# [About this task]
Counting the line with "Given: Open the notifications bell" as the last one, copy out the lines of the data exactly from the first onward.

::::::

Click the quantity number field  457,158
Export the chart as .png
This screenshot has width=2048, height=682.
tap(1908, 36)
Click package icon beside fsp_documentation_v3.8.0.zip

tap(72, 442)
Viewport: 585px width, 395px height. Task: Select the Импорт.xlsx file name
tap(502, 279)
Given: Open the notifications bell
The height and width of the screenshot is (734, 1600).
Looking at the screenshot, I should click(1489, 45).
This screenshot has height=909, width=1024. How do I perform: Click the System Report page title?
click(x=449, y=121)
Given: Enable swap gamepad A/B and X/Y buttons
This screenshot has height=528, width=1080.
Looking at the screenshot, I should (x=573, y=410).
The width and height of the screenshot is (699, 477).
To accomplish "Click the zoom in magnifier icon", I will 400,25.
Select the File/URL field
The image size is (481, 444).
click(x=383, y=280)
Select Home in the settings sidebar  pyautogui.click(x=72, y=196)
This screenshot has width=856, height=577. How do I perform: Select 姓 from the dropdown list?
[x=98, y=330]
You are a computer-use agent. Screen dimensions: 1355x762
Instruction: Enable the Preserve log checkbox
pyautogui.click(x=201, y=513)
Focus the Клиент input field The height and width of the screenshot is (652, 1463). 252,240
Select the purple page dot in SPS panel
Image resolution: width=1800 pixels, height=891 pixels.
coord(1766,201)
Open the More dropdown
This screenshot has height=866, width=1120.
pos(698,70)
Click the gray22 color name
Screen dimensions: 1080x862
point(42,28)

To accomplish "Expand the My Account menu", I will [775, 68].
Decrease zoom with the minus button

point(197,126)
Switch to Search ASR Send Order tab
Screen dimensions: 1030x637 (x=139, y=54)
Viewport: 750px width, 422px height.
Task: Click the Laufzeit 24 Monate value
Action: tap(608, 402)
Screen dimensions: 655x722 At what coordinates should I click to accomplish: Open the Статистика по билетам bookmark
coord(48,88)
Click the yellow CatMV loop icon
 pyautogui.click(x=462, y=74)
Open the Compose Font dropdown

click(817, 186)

::::::

# [Exercise result]
Click the quantity number field  457,158
Export the chart as .png
This screenshot has width=2048, height=682.
tap(1908, 36)
Click package icon beside fsp_documentation_v3.8.0.zip

tap(72, 442)
Viewport: 585px width, 395px height. Task: Select the Импорт.xlsx file name
tap(502, 279)
Given: Open the notifications bell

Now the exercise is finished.